- **Vorliegender Text**
########

Ausbildung statt Abschiebung: Liesing will Asylwerber schützen
Ein Resolutionsantrag soll Asylwerber davor schützen, während der Lehre abgeschoben zu werden.
LIESING. Fachkräftemangel oder Abschiebung? Zwischen dem Ringen der Unternehmer um qualifizierte Mitarbeiter und der unsicheren Lage von Asylwerbern, die sich in Ausbildung befinden, gibt es ein Spannungsfeld, das nun auch in Liesing angekommen ist. Seit 2015 ist nämlich der Lehrstellenmarkt in Mangelberufen für Asylwerber geöffnet.

########

- **Material**
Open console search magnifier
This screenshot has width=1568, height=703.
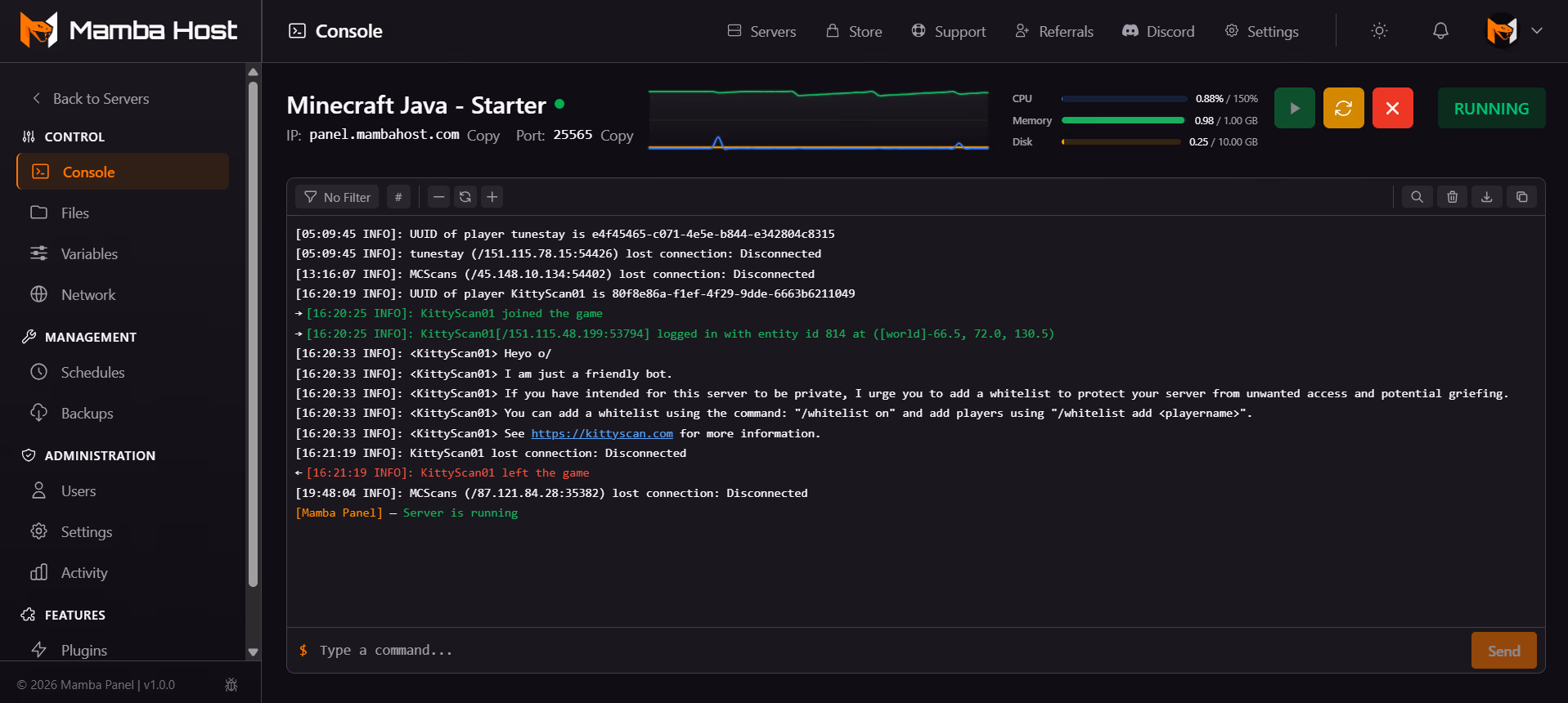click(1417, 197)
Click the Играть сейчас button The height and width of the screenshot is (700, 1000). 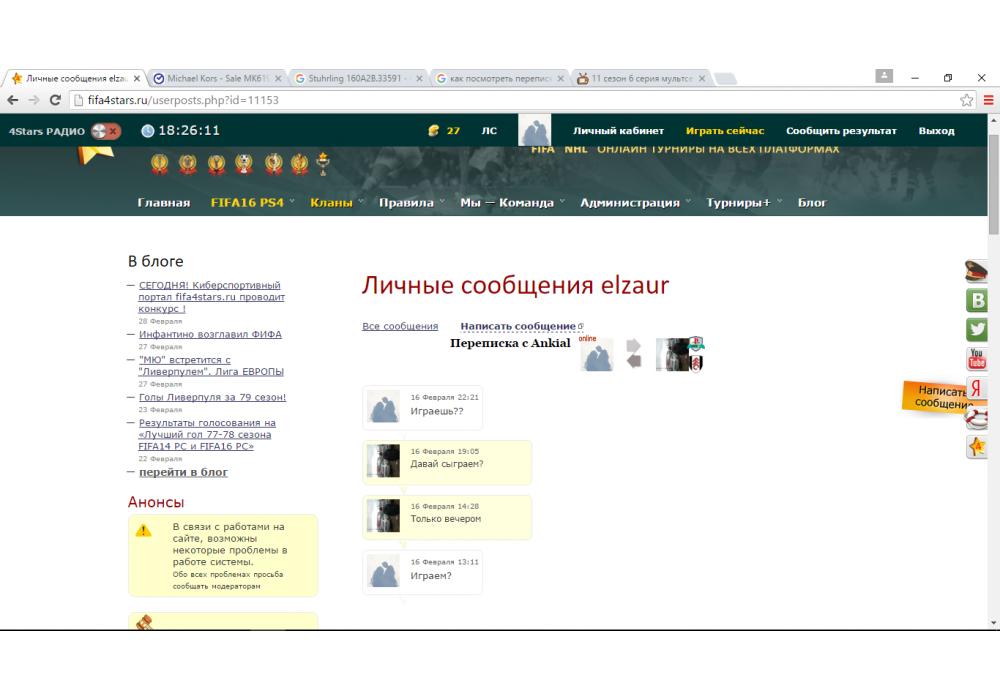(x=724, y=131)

########

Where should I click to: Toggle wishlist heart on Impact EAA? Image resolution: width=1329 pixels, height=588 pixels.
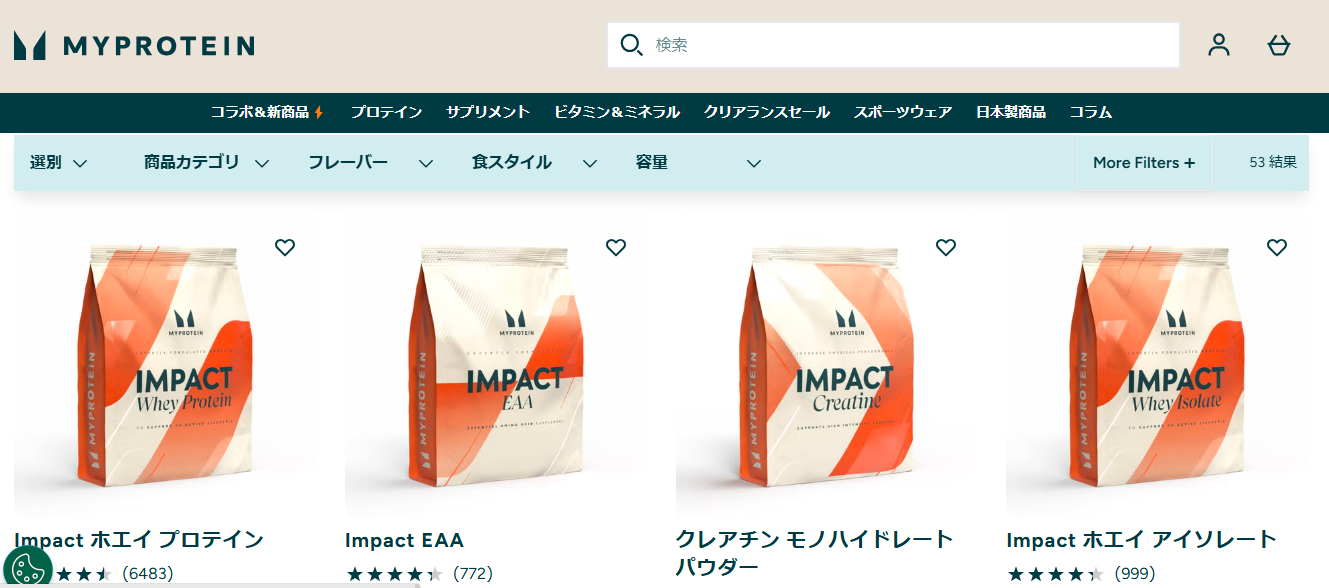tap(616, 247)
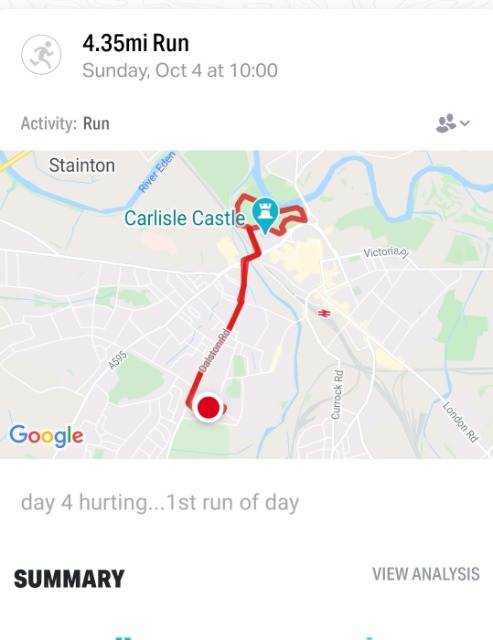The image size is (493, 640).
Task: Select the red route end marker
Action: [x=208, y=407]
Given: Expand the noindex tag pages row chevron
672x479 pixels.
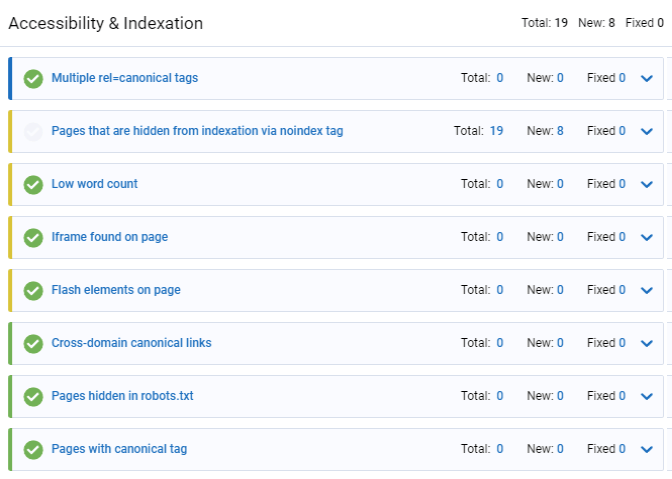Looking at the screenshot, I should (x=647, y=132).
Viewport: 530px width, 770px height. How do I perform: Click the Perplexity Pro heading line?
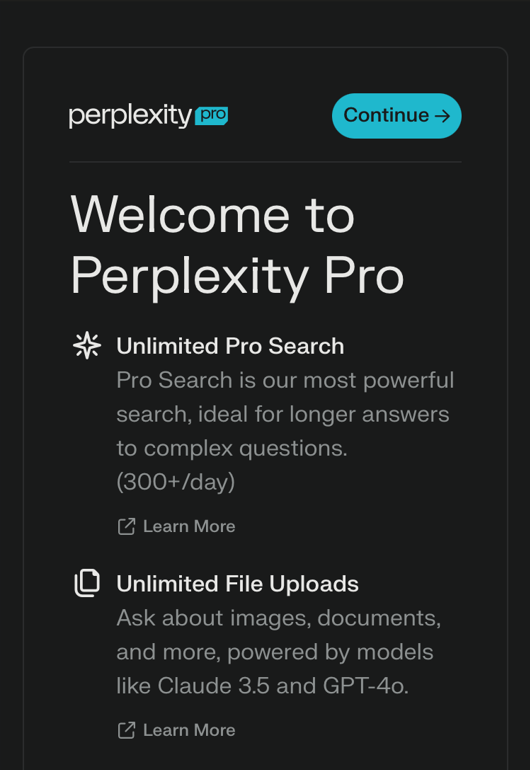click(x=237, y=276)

########

- **Die Aufgaben**
(1) Seit welchem Jahr steht Asylwerbern laut dem vorliegenden Text der Lehrstellenmarkt in Mangelberufen offen?
(2) Übersetze diesen Satz aus dem vorliegenden Text ins Englische: „Ein Resolutionsantrag soll Asylwerber davor schützen, während der Lehre abgeschoben zu werden.“

- **Lösungen**
(1) Seit 2015.

(2) A resolution motion is intended to protect asylum seekers from being deported during their apprenticeship.